## What is expected
Some of the lines below need repeating. Reproduce exactly those between the lines holding "Viewport: 1366px width, 768px height." and "the Core Networking", inclusive.

## Data provided
▶

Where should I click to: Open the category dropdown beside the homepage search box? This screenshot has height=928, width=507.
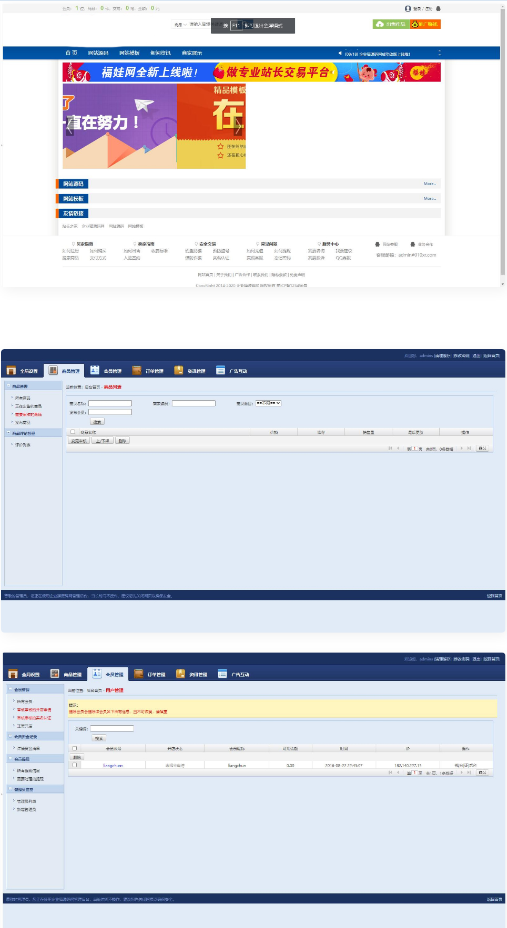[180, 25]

◀
▶

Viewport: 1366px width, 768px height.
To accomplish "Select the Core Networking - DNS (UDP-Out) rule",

◀
▶

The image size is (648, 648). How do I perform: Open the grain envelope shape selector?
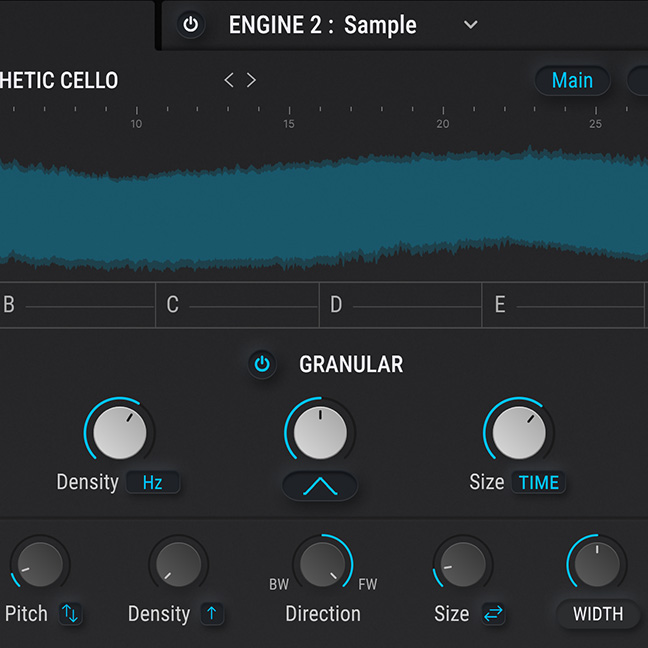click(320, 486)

◀

## Problem solution
Viewport: 1366px width, 768px height.
To accomplish "Select the Core Networking - DNS (UDP-Out) rule",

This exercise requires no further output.